Department of Pharmacy, Singapore General Hospital, Singapore, Singapore.
Department of Pharmacy, National University of Singapore, Singapore, Singapore.
Front Cell Infect Microbiol. 2020 Oct 14;10:579462. doi: 10.3389/fcimb.2020.579462. eCollection 2020.
Diverse sequence types (ST) and various carbapenemase-producing carbapenem-resistant (CP-CRE) infections, which complicate treatment strategies, have emerged in Singapore. We aim to describe these CP-CRE infections and clinical outcomes according to their carbapenemase types and determine the hierarchy of predictors for mortality that are translatable to clinical practice. Clinically significant CP-CRE infections were identified in Singapore General Hospital between 2013 and 2016. Retrospectively, all clinically relevant data were retrieved from electronic medical records from the hospital. Univariate analysis was performed. To further explore the relationship between the variables and mortality in different subsets of patients with CP-CRE, we conducted recursive partitioning analysis on all study variables using the "rpart" package in R. One hundred and fifty five patients were included in the study. Among them, 169 unique CP-CRE were isolated. Thirty-day all-cause in-hospital mortality was 35.5% ( = 55). There was no difference in the severity of illness, or any clinical outcomes exhibited by patients between the various carbapenemases. Root node began with patients with Acute Physical and Chronic Health Evaluation (APACHEII) score ≥ 15 ( = 98; mortality risk = 52.0%) and <15 ( = 57; mortality risk = 9.0%). Patients with APACHEII score ≥ 15 are further classified based on presence ( = 27; mortality risk = 23.0%) and absence ( = 71, mortality risk = 62.0%) of bacterial eradication. Without bacterial eradication, absence ( = 54) and presence ( = 17) of active source control yielded 70.0 and 35.0% mortality risk, respectively. Without active source control, the mortality risk was higher for the patients with non-receipt of definite combination therapy ( = 36, mortality risk = 83.0%) when compared to those who received ( = 18, mortality risk = 47.0%). Overall, the classification tree has an area under receiver operating characteristic curve of 0.92, with a sensitivity of 0.87 and specificity of 0.91. Different mortality risks were observed with different treatment strategies. Effective source control and microbial eradication were associated with a lower mortality rate but not active empiric therapy for CP-CRE infection. When source control was impossible, definitive antibiotic combination appeared to be associated with a reduction in mortality.

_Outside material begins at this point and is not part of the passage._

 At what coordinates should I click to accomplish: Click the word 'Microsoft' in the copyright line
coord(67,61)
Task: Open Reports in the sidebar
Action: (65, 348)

在新加坡,出现了多种序列类型(ST)和不同的碳青霉烯酶产生的碳青霉烯耐药(CP-CRE)感染,这使得治疗策略变得复杂。我们旨在根据碳青霉烯酶类型描述这些 CP-CRE 感染和临床结果,并确定可转化为临床实践的死亡率预测因素的优先级。
在 2013 年至 2016 年期间,我们在新加坡综合医院发现了具有临床意义的 CP-CRE 感染。我们从医院的电子病历中回顾性地检索了所有与临床相关的数据。进行了单变量分析。为了进一步探讨不同 CP-CRE 患者亚组中变量与死亡率之间的关系,我们使用 R 中的“rpart”包对所有研究变量进行递归分区分析。
共有 155 名患者纳入本研究。其中,分离出 169 株独特的 CP-CRE。30 天全因住院死亡率为 35.5%(=55)。不同碳青霉烯酶之间的患者病情严重程度或任何临床结果均无差异。根节点始于急性生理和慢性健康评估(APACHEII)评分≥15(=98;死亡率风险=52.0%)和<15(=57;死亡率风险=9.0%)的患者。APACHEII 评分≥15 的患者根据是否存在(=27;死亡率风险=23.0%)和不存在(=71,死亡率风险=62.0%)细菌清除进一步分类。没有细菌清除时,无(=54)和有(=17)主动源控制的死亡率风险分别为 70.0%和 35.0%。没有主动源控制时,未接受明确联合治疗(=36,死亡率风险=83.0%)的患者死亡率高于接受治疗的患者(=18,死亡率风险=47.0%)。总体而言,分类树的接收器工作特征曲线下面积为 0.92,灵敏度为 0.87,特异性为 0.91。
不同的治疗策略观察到不同的死亡率风险。有效的源控制和微生物清除与 CP-CRE 感染的死亡率较低相关,但与经验性治疗无关。当源控制不可能时,明确的抗生素联合治疗似乎与降低死亡率相关。